Mariñas, maestro
El periodista bajaba del pedestal a los ídolos y les cortaba un traje a medida para delicia de los mortales
Otros dirán que se hicieron periodistas para contar guerras, cantar goles, derribar gobiernos, firmar en primera, ligar, conocer a ricos y famosos, o hacerse famosos y ricos ellos mismos, pobrecicos míos. Buenas razones todas, además de ser testigos de la Historia, controlar al poder, velar por el derecho a la información y demás maximalismos de escuela. Esta que lo es, sin embargo, además de por saciar a la cotilla que lleva dentro, se metió a reportera para emular lo que hacían los Mariñas en los ochenta. El Mariñas bueno, Luis, que en paz descanse, el Sandokán que contaba las noticias serias desde el púlpito del telediario. Y el Mariñas malo, Jesús, fallecido el martes, que bajaba del pedestal a los ídolos, los despojaba de oropeles y les cortaba un traje a medida para delicia de los mortales.

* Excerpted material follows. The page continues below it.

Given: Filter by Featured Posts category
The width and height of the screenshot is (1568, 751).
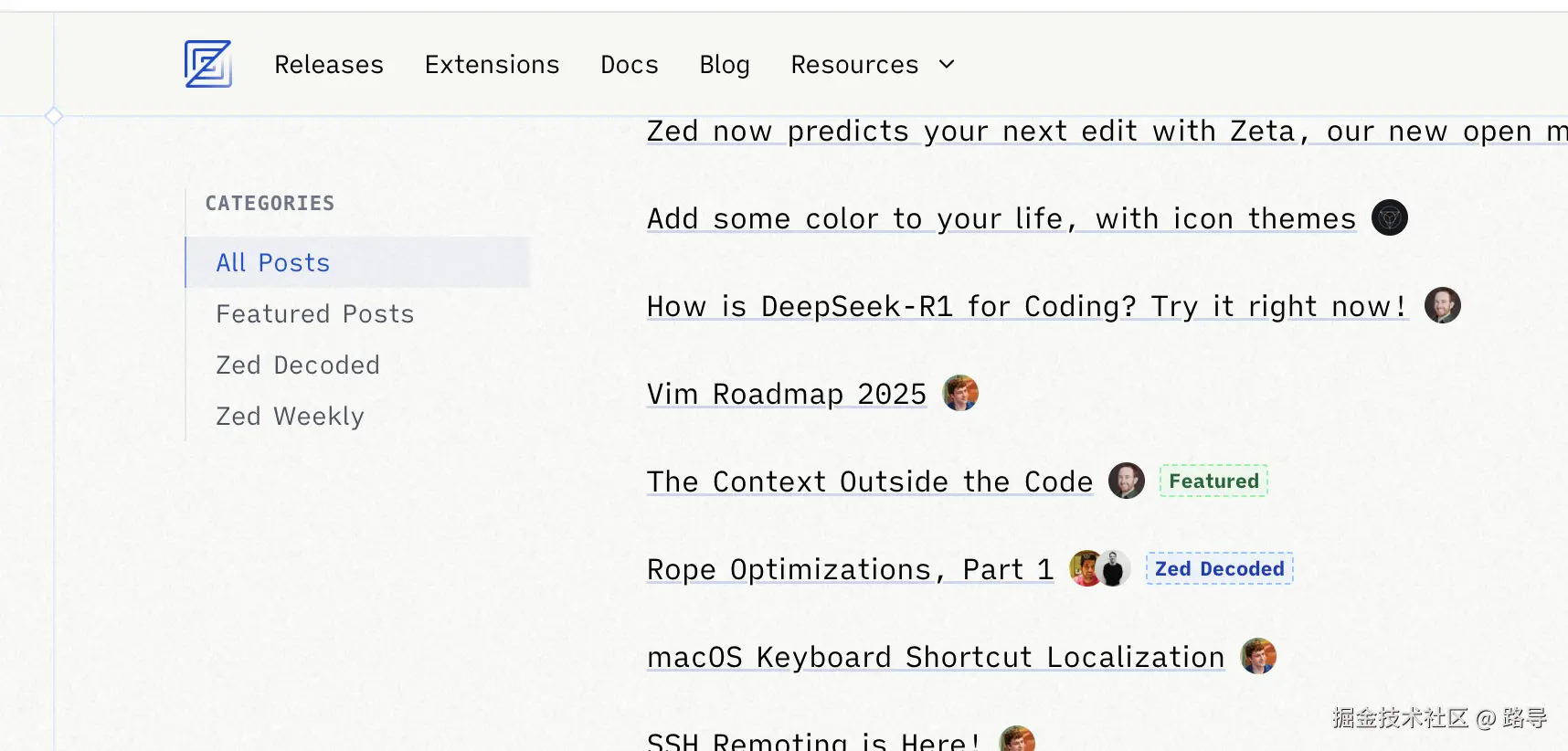Looking at the screenshot, I should pyautogui.click(x=314, y=314).
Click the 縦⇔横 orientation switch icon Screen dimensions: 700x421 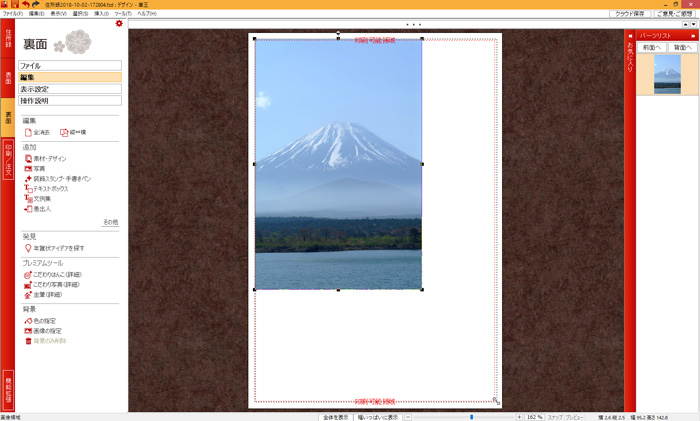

Jesús, dueño y señor de dos gloriosas plumas: una con la que diseccionaba al prójimo y otra con la que no cortaba el mar, sino volaba, fue un gran cronista de la cara B de una época irrepetible. Un tiempo en que la baronesa Thyssen era Tita Cervera, una miss chuleada por el vividor Espartaco Santoni; Lola Flores, la Faraona que se hacía un sayo de su bata de cola; y Julio Iglesias, el auténtico truhán y señor de sus canciones. Esa fauna y flora eran los alcoholes que Mariñas agitaba y convertía en vitriólico cóctel en sus crónicas, elevando a normal lo que era normal a nivel de calle, que dijo el presidente Adolfo Suárez. Empezando por él mismo, que nunca escondió a sus novios y vivió como le dio la gana. Pocos de quienes hoy le denuestan saben que Mariñas bordó un género, la crónica rosa ácida, que casi nadie dice catar y casi todos bebemos a morro. Y lo hizo sin caérsele los anillos ni hacerle ascos a nada, no como ahora, que a tantos les da vergüenza. Después vinieron los Tómbola y los Sálvame y Mariñas mutó en personaje, le acusan, como si el resto fuéramos ángeles. No seré yo quien clave otro clavo en su caja. Le debo, además de oficio, demasiados buenos ratos.